BEGIN PROVIDED DATA
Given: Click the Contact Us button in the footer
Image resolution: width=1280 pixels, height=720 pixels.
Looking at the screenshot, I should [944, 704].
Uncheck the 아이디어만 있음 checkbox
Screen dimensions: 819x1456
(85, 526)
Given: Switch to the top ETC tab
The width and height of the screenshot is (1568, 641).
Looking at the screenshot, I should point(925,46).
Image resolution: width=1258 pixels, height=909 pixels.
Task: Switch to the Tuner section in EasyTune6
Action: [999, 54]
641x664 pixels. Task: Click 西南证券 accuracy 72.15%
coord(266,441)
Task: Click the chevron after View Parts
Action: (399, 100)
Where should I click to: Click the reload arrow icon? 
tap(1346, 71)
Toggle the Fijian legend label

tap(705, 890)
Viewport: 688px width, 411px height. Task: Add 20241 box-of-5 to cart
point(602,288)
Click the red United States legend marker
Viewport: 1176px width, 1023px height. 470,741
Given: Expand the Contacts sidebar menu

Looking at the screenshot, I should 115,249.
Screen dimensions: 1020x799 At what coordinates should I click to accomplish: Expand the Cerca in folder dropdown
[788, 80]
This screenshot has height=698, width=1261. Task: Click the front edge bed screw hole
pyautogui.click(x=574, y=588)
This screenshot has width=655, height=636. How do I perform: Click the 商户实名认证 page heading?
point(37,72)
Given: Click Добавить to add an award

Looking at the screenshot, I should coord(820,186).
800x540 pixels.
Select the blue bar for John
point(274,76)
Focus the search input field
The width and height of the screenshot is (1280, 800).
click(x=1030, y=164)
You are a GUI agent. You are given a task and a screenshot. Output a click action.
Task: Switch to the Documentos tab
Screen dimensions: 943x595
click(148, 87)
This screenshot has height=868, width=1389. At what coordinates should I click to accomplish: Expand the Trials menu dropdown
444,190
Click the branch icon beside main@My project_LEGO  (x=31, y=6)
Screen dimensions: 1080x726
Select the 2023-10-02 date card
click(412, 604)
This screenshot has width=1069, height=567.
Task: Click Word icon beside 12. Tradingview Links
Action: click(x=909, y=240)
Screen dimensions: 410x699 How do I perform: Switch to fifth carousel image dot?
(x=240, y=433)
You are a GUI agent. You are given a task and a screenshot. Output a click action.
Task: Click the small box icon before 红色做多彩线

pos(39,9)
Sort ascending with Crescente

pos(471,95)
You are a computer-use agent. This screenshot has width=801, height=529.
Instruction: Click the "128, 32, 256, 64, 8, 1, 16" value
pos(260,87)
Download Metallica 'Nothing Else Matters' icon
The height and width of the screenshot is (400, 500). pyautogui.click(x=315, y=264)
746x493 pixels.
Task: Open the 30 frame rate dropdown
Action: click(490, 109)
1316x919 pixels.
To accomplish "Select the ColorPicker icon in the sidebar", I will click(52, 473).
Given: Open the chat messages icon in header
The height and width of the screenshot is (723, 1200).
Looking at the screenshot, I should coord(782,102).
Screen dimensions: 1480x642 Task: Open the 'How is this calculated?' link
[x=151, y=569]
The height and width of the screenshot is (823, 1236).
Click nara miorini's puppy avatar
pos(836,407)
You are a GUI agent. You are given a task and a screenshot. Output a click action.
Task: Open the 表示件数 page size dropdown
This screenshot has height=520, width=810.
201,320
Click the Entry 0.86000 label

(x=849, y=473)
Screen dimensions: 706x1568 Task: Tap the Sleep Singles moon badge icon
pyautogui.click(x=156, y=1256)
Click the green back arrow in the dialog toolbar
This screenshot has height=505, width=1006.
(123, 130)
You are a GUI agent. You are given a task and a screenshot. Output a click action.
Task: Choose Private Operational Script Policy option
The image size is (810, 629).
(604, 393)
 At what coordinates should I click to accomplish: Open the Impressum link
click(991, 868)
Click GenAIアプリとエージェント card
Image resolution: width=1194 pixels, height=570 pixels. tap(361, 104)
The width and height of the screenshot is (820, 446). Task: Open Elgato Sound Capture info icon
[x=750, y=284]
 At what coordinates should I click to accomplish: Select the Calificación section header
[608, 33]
END PROVIDED DATA
THE PROBLEM ▸ Reproduce verbatim the lines from the one containing "Viewport: 688px width, 411px" through the one containing "(x=240, y=433)", inclusive of both.

IN RESPONSE ▸
Viewport: 688px width, 411px height. Task: Add 20241 box-of-5 to cart
point(602,288)
Click the red United States legend marker
Viewport: 1176px width, 1023px height. 470,741
Given: Expand the Contacts sidebar menu

Looking at the screenshot, I should 115,249.
Screen dimensions: 1020x799 At what coordinates should I click to accomplish: Expand the Cerca in folder dropdown
[788, 80]
This screenshot has height=698, width=1261. Task: Click the front edge bed screw hole
pyautogui.click(x=574, y=588)
This screenshot has width=655, height=636. How do I perform: Click the 商户实名认证 page heading?
point(37,72)
Given: Click Добавить to add an award

Looking at the screenshot, I should coord(820,186).
800x540 pixels.
Select the blue bar for John
point(274,76)
Focus the search input field
The width and height of the screenshot is (1280, 800).
click(x=1030, y=164)
You are a GUI agent. You are given a task and a screenshot. Output a click action.
Task: Switch to the Documentos tab
Screen dimensions: 943x595
click(148, 87)
This screenshot has height=868, width=1389. At what coordinates should I click to accomplish: Expand the Trials menu dropdown
444,190
Click the branch icon beside main@My project_LEGO  (x=31, y=6)
Screen dimensions: 1080x726
Select the 2023-10-02 date card
click(412, 604)
This screenshot has width=1069, height=567.
Task: Click Word icon beside 12. Tradingview Links
Action: click(x=909, y=240)
Screen dimensions: 410x699 How do I perform: Switch to fifth carousel image dot?
(x=240, y=433)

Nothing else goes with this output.